La Cour pénale internationale (CPI) poursuit son enquête ouverte en janvier 2013 au Mali pour des crimes de guerre présumés, mais aucun suspect n’a été identifié pour l’heure, a indiqué jeudi 31 octobre sa procureure générale, Fatou Bensouda, en visite à Bamako.
“L’objet de ma visite est de rendre compte [du] stade de nos enquêtes ici, au Mali. On a déjà commencé, on n’a encore identifié personne pour les crimes spécifiés”, a déclaré en français Mme Bensouda à la télévision publique malienne ORTM captée à Dakar.
Elle s’exprimait après une rencontre avec le ministre malien de la Justice, Mohamed Ali Bathily.
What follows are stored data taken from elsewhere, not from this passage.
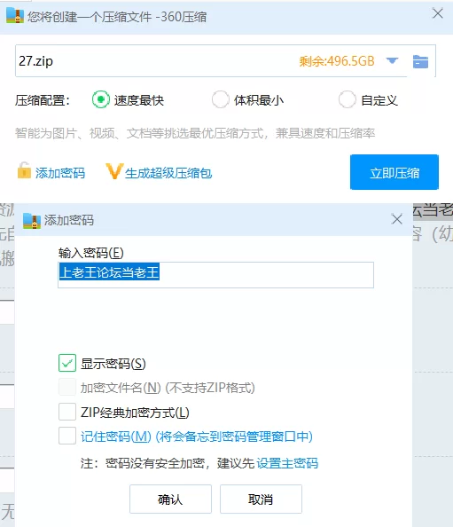The height and width of the screenshot is (527, 453).
Task: Click the 生成超级压缩包 link text
Action: 168,173
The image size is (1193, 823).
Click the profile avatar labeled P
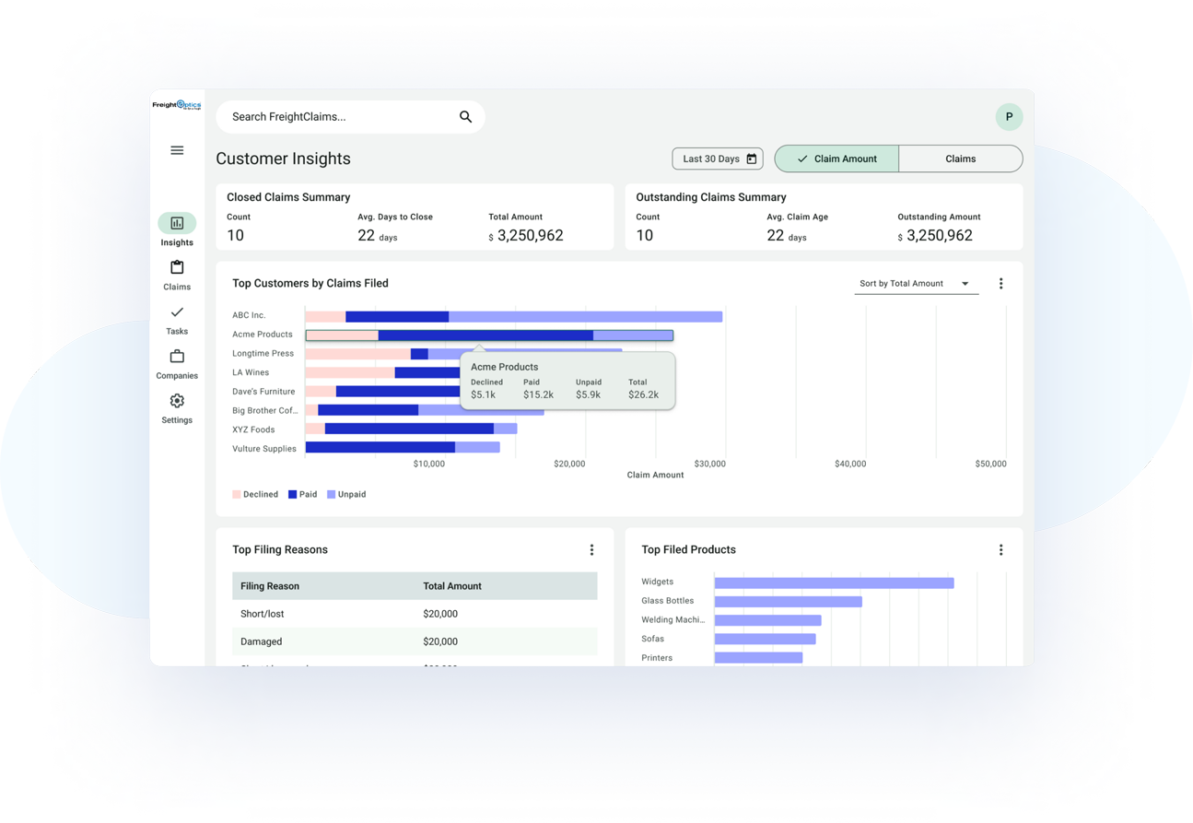[1009, 117]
Elle a également rencontré à Bamako le Premier ministre malien, Oumar Tatam Ly, rencontre au cours de laquelle elle a remercié les autorités maliennes “pour leur coopération” avec la CPI, a rapporté l’ORTM.
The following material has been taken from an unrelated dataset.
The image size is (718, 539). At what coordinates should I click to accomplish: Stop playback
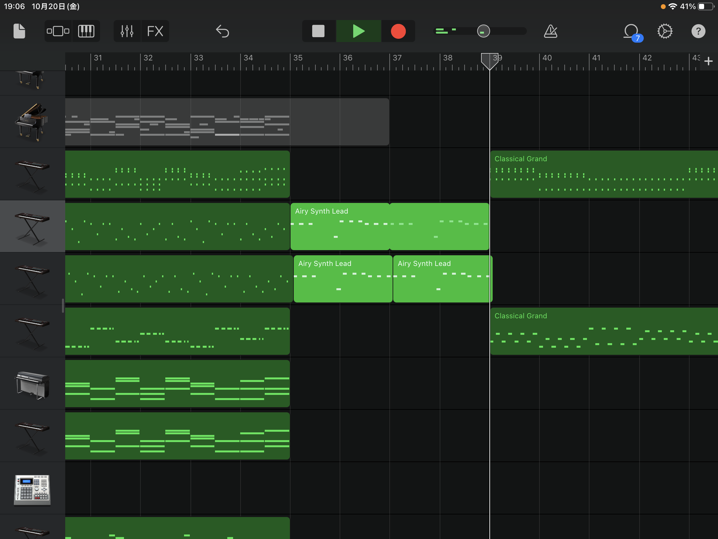[318, 31]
“Le gouvernement malien a déféré la situation malienne devant la CPI et, depuis, nous travaillons sur cette situation et nous allons continuer de coopérer”, a encore dit Fatou Bensouda, dont les propos étaient cette fois traduits de l’anglais vers le français par un interprète. “Les enquêtes […] ont commencé depuis le 16 janvier 2013, les enquêteurs sont sur le terrain et nous sommes ici pour demander que la coopération nécessaire continue d’être de mise pour la bonne continuation de ce travail”, a-t-elle ajouté.
“Violations graves et massives des droits de l’Homme”
D’après l’ORTM, Fatou Bensouda a indiqué le Mali avait “la responsabilité première de juger les crimes commis dans le pays”, et que la CPI était “complémentaire [du] système de justice nationale”. De même source, le ministre de la Justice a de son côté fait état “d’une parfaite convergence de vues entre le Mali et la CPI sur le dossier”.
“Nous entreprendrons toutes les actions de coopération et nous nous inscrirons dans la part de la mise en oeuvre de la stratégie de la [CPI]”, a dit Mohamed Ali Bathily. Durant son séjour au Mali dont la durée n’a pas été précisée, Fatou Bensouda rencontrera également les ministres de la Défense, de l’Administration territoriale et des Maliens de l’extérieur.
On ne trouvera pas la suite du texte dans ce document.